The Hungarian scholar Endre Sashalmi has written many articles on Russian history in Hungarian and English. The present book is a significantly expanded and revised version of an earlier book of his published in Hungarian, A hatalom és az állam problematikája Oroszországban 1462–1725 között európai perspektívából (Budapest, 2020). After an Introduction in which he discusses aims, terminology, and genre, Sashalmi divides the book into three main sections: 1) in which he clarifies terms such as “autocracy” and gosudarstvo and discusses the previous approaches to these and other terms; 2) in which he presents a “western perspective” of the notions of power in Russia; and 3) in which he seeks “to pinpoint the shifts in the perception of law and state in Russia introduced by [Feofan] Prokopovich,” Archbishop of Novgorod (374). The book ends with an Epilogue where Sashalmi argues that Vladimir Putin's rhetoric and practice are derivative from the “the Russian state narrative” originated by Prokopovich.
A reader might find the date range of the title—from 1462 (the year Ivan III began his rule) to 1725 (the year Peter I ended his)—to be confusing, because the subtitle indicates an assessment of the “significance of Peter's reign.” One might think that an assessment of a ruler's reign should come after the reign ends in the sense of its impact, not before. Sashalmi justifies the indicated date range in two ways: First, he says: “With the emphasis of the post-1700 years [1700–1725] in the structure of the book, I intend to show the significance of the change that occurred in Russian thought on power both in texts and iconography in a short time, as well as highlight the problem of reception of Western ideas” (24). Secondly, he points out that he attempts to take “a longue durée approach in understanding some aspects of Russian political thought and political vocabulary even as late as the twentieth and twenty-first centuries” (48). He sees the reign of Peter I as “not beginning but accelerating” the process of westernization (2).
According to Sashalmi: “Our main purpose of the book . . . is to show in a comparative manner how this distinction was developing, pointing out, at the same time, why this phenomenon could not take firm roots in Russia” (47). By “this distinction” he is referring to “a kind of distinction between” the ruler's two bodies, as Ernst Kantorowicz defined them—the “body natural” and a “body politic.” Citing Michael Cherniavsky and Richard Wortman, Sashalmi asserts that distinction did not emerge in Russia or, then citing Arch Getty, “the identity was so close, as to be imperceptible” (Practicing Stalinism: Bolsheviks, Boyars and the Persistence of Tradition, 2013, 48). As well read as Sashalmi obviously is, it would have helped to clarify his argument had he engaged with Edward Keenan's “The Tsar's Two Bodies” article (Canadian-American Slavonic Papers, 51, no. 1 [2017]: 3–28), which includes an application of Kantorowicz's theory to Muscovy.

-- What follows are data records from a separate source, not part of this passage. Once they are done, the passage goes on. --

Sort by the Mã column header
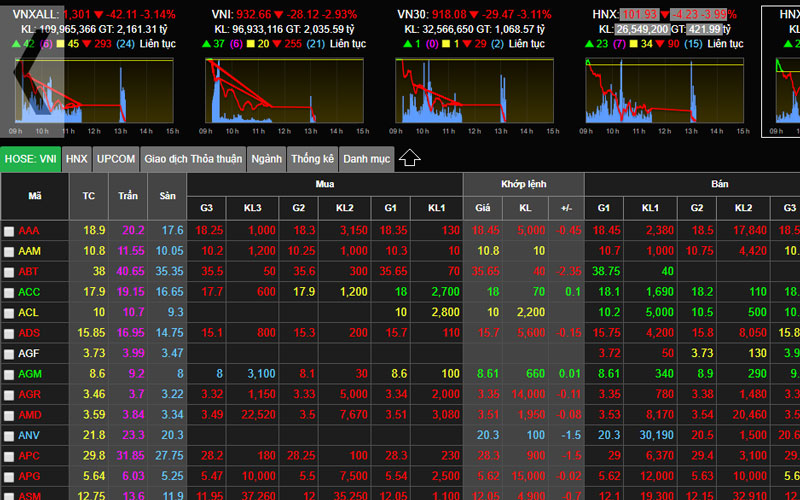Screen dimensions: 800x500 click(x=35, y=196)
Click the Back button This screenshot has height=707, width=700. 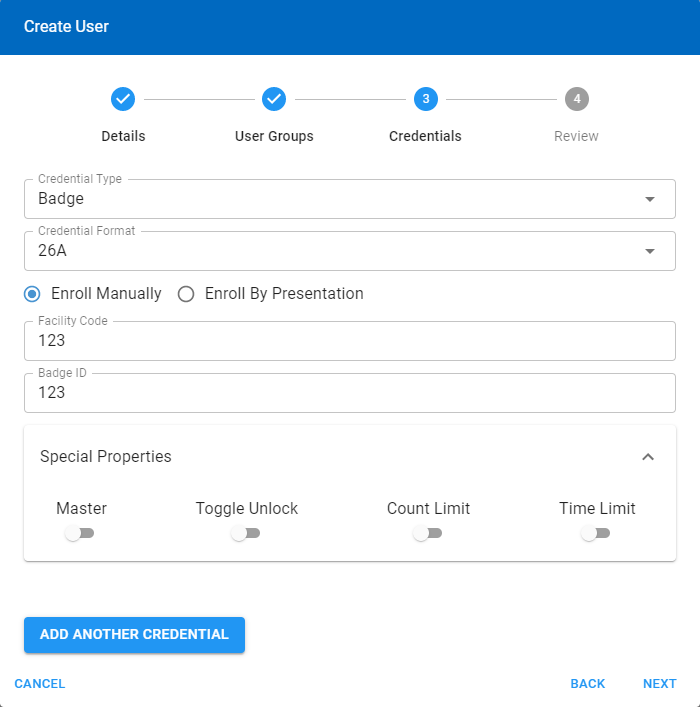click(587, 684)
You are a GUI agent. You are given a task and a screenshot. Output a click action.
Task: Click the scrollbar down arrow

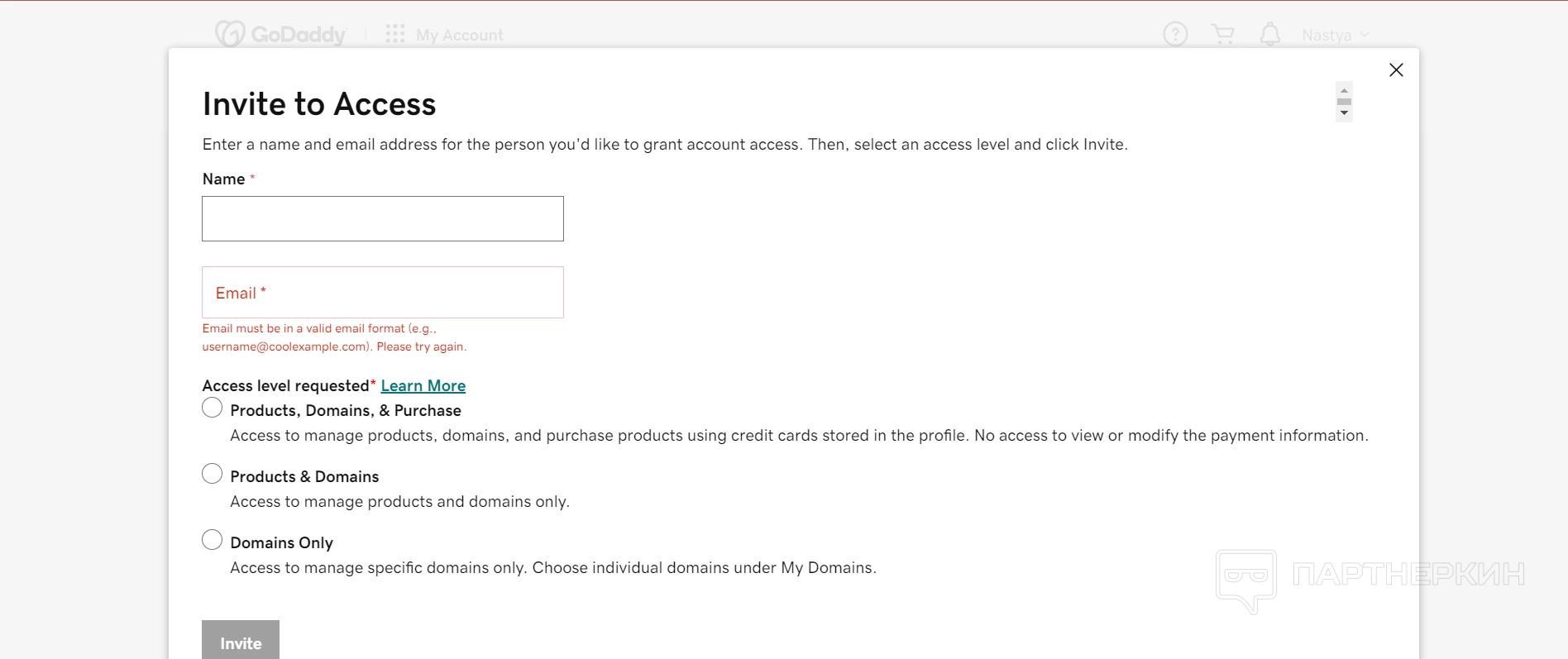click(1344, 113)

In discussing the influx of ideas from Ukraine and Belarus starting in the mid-seventeenth century, Sashalmi quotes Daniel Rowland's statement that it did not immediately “result in the creation of a Western-style discourse of political thought—a complex phenomenon that did not emerge until the reign of Catherine the Great, if then” (24). Sashalmi accepts that statement with this caveat: “A limited discourse, however, was clearly under way after 1700 through translations and the emergence of genuine political thought” (24n92). Here he seems to be equating “Western-style discourse of political thought” with “genuine political thought,” which implies that he considers the political thought expressed before 1700 to be “political theology” (202) and not “genuine,” apparently because it was not done in a “western style.” Yet, political theology, as defined by Kantorowicz, was the basis of the two-bodies theory, which he called “a mystical fiction with theological roots.”
Sashalmi accepts Charles Halperin's conclusion that “Calling it [the Muscovy of Ivan IV] a military-fiscal or fiscal-military state contributes nothing to our understanding” (13), yet Sashalmi is of the opinion that calling Russia a fiscal-military state does contribute to our understanding for a later period of state development, from the middle of the seventeenth century to 1725, “mostly due to Peter's reforms after 1700” (81), specifically by his doubling the size of the army to 200,000 and creating a navy of 25,000. Yet later in his reign Peter reduced the size of his army, and the Russian navy virtually ceased to exist in the decade after Peter's death.
Sashalmi makes an incisive critique in the Epilogue in observing that “Putin has Peter the Great as his hero of Russian history” (463). Furthermore, “Beginning from Peter it has become axiomatic: strong, legally unlimited monarchic power and territorial unity of the vast state is the guarantee of the well-being of the Russian people and of Russia's being a great power” (463–64). Although the Peter-as-hero part of the Russian state narrative can be traced back to Prokopovich, it has been historians over the years who have been perpetuating and, whether consciously or subconsciously, turning the writings of Peter's propagandists into a metahistorical romance.